— Brief —
Pictures excluded, retype the lines from the one containing "Click the Zoom x 1 indicator" through the last line of the data below, both included.

— Data shown —

○ ○ ○ ○ ○ ○ ○

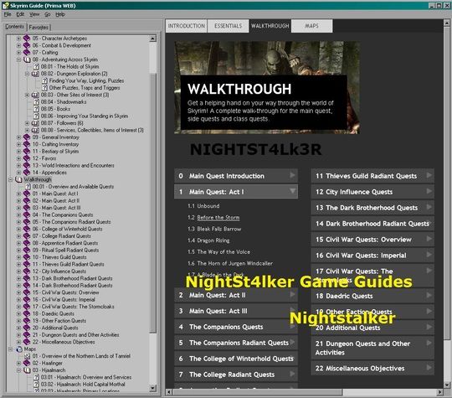This screenshot has height=398, width=452.
Task: Click the arrow icon on Main Quest Introduction
Action: click(x=292, y=175)
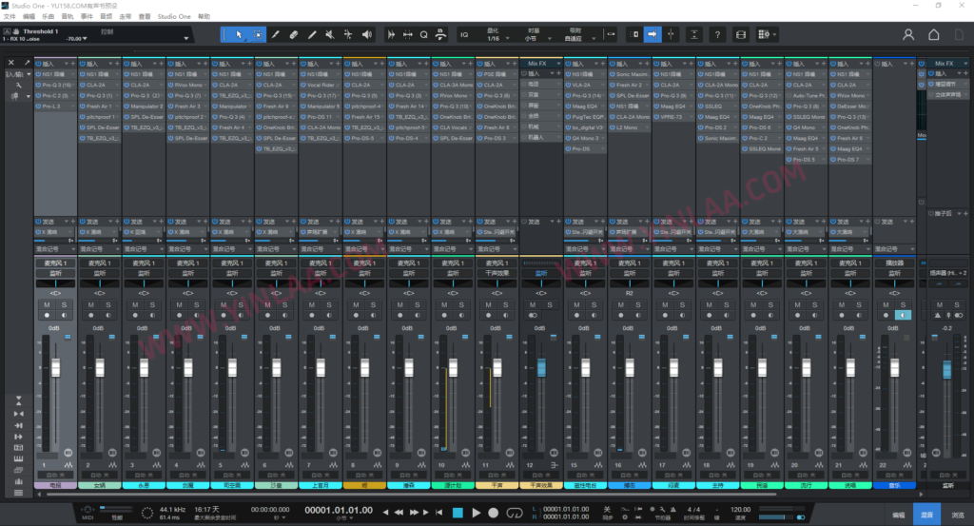974x526 pixels.
Task: Solo channel 2 with the S button
Action: 107,304
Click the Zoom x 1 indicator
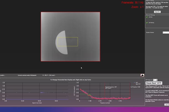This screenshot has height=112, width=169. coord(138,7)
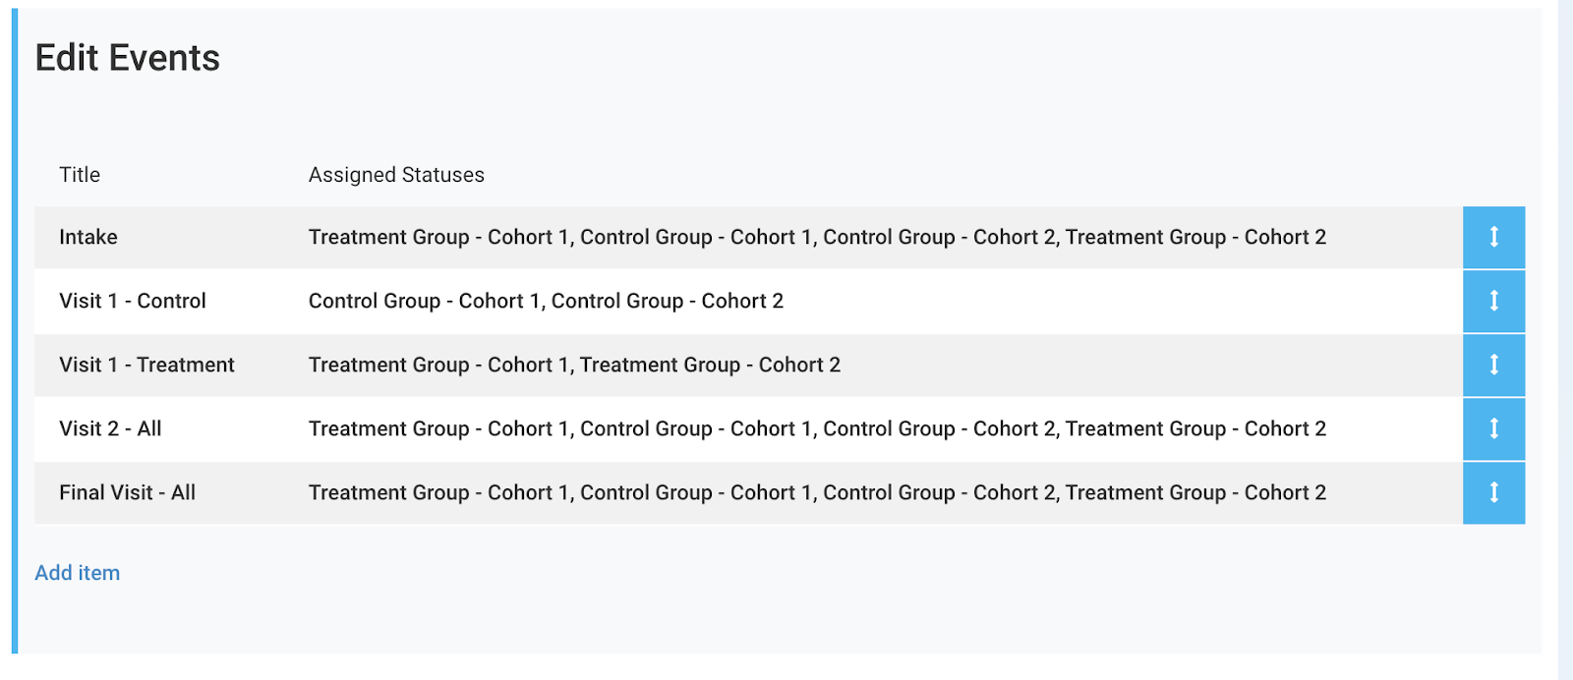Open the Visit 1 - Control event
Viewport: 1573px width, 680px height.
pyautogui.click(x=133, y=301)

○ ○ ○ ○ ○ ○ ○

— Exercise output —
Click the Zoom x 1 indicator
This screenshot has height=112, width=169. coord(138,7)
Open the Visit 1 - Control event
Viewport: 1573px width, 680px height.
pyautogui.click(x=133, y=301)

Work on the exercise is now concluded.